-- START PASSAGE PROVIDED --

A Lesson in Tesla Leases

Why A Tesla Lease May Not Be the Right Option

These days it would take real work to not know what Tesla is. One of the largest vehicle manufacturers by market value, the Elon Musk-headed vehicle company is gaining significant demand as more people become ecologically conscious. People are catching on to Tesla vehicles’ benefits, including instant acceleration, one-pedal driving, and the convenience of charging at home or on the go.

Tesla’s popularity has been partly fueled by their leasing model. The Tesla leasing model allows people to get behind the wheel of a Tesla and drive it for three years before returning it to the dealership. The flexibility of getting into a Tesla and driving it off the lot quickly at a lower cost is what consumers seek. Offering improved flexibility and lower costs than if you were to purchase the Tesla outright is an important option when selecting an electric vehicle. 

Technology is ever-evolving in the EV industry, with new software developments and improvements included with each new model. An EV driver may choose the flexibility of the lease since newer models can offer better AI and Autopilot software, improved performance, and the inclusion of new features, such as the pedestrian warning system and Tesla vision.

Although leasing a Tesla does offer flexibility, it doesn’t offer the freedom some people are seeking. Lifestyle changes and affordability can play a big factor in a user’s leasing or purchasing decision. We took an in-depth look at the options available for driving a Tesla (because we have ironing we need to do and would rather not) and were pleased to discover that there is now a new, appealing way for these folks to drive a Model 3 without getting into a lease.

Buying vs. Leasing a Tesla

For most people, the decision whether to buy or lease is a huge financial contemplation. According to Tesla, the total cost of buying a new Tesla Model 3 RWD is $48,490, plus $1,200 in delivery fees, for a total of $49,690 — all due at the time of signing. For those who do not have $49,690 saved up in their piggy banks, the next best option is to take out a loan to pay for the car. While lower APRs exist for those with exemplary credit records, Tesla estimates that a 72-month loan term with a down payment of $4,500 would cost $718 per month with a 4.49% APR.

Far cheaper than buying a Tesla Model 3 is the option to lease. Anyone hoping to take on a lease must qualify for a loan from Tesla. There is currently no stated minimum-required credit score to apply for a Tesla auto loan, but borrowers with the best credit scores (720+) generally qualify for lower-APR financing. According to Tesla, a 36-month lease term with $4,500 due at signing and a minimum 5.37% APR, will cost,  on average, an estimated monthly amount of $519. After 36 payments, the owner will drop off the car and walk away with no more cares in the world other than the fact that he or she is apparently now walking home from a car dealership.

-- END PASSAGE PROVIDED --

[WHAT IS REQUIRED]: Please pick up the article on Tesla leases after its final sentence and keep writing it.

-- START SUPPLIED INFORMATION --

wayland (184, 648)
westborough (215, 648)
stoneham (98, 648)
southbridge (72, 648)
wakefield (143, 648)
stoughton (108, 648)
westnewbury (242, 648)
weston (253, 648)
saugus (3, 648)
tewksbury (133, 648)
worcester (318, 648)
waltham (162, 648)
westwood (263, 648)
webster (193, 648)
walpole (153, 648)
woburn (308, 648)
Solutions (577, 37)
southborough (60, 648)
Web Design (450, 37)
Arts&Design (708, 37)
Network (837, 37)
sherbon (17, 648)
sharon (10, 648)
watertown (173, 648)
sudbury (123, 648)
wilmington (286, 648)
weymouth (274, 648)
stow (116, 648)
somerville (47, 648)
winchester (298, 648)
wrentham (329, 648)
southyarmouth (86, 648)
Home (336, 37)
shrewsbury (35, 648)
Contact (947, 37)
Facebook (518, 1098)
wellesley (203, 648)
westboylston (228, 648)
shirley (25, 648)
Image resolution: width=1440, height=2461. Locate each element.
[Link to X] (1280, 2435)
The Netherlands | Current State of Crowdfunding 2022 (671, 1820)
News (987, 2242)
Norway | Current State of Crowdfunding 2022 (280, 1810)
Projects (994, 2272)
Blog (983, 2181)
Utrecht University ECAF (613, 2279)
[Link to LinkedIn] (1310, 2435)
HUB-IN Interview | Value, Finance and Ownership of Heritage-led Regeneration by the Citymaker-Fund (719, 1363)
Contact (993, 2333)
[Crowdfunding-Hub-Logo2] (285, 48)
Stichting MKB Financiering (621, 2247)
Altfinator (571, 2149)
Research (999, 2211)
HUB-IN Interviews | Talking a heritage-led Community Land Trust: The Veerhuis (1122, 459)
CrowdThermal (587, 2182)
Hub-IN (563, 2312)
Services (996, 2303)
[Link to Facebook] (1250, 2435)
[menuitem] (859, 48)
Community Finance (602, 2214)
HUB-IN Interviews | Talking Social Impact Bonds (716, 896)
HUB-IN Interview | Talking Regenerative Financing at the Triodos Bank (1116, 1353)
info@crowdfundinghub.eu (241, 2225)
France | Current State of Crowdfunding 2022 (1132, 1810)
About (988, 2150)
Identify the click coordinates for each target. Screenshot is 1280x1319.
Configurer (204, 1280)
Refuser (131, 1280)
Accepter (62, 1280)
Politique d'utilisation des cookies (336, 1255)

-- END SUPPLIED INFORMATION --

[RESULT FOR THIS TASK]:
It is easy to see how the lease option could be attractive to those who want to upgrade their vehicles regularly, to keep up with the latest technology, or those who are without the necessary savings to own a Tesla outright. For leasing veterans who often look to buy their vehicle at the end of their term, it should be pointed out that there is currently no option for new lessees in the U.S. to buy the Model 3 or Model Y at the end of their lease term. And this is just the first of a few challenges and hidden costs that come with leasing these cars.

The first of the challenges is that the option to lease a Tesla is not available in all 50 states. At the time of this blog post’s publication, Tesla was offering leasing in the following states: AL, AK, AR, AZ, CA, CO, CT, DC, FL, GA, HI, IA, ID, IL, IN, KS, LA, MA, MD, ME, MN, MO, MT, NC, ND, NJ, NM, NV, NY, OH, OR, PA, RI, SC, SD, TN, TX, UT, VA, VT, WA, WV, and WY.

The second challenge is that, whether one is buying or leasing a Tesla, he or she is required to undergo rigorous financial checks that will barely stop short of asking how much the tooth fairy used to bring them for losing teeth as a child. At the time of application, potential lessees will need to go through the same testing as buyers and are required to submit a credit application along with their date of birth, registration address, social security number, and employment and income information. All of this is then analyzed by either Tesla or the loan company — possibly while snickering. Part of the process is the requirement for one “hard pull” of the applicant’s credit report, and while there are no charges for this application, owners will need to ensure they lift all credit freezes they currently have in place with all credit bureaus. Eventually, should all of this be approved, delivery dates will then be arranged, which can be months later due to the popularity of the brand.

Is Leasing a Tesla Like Being on a Leash?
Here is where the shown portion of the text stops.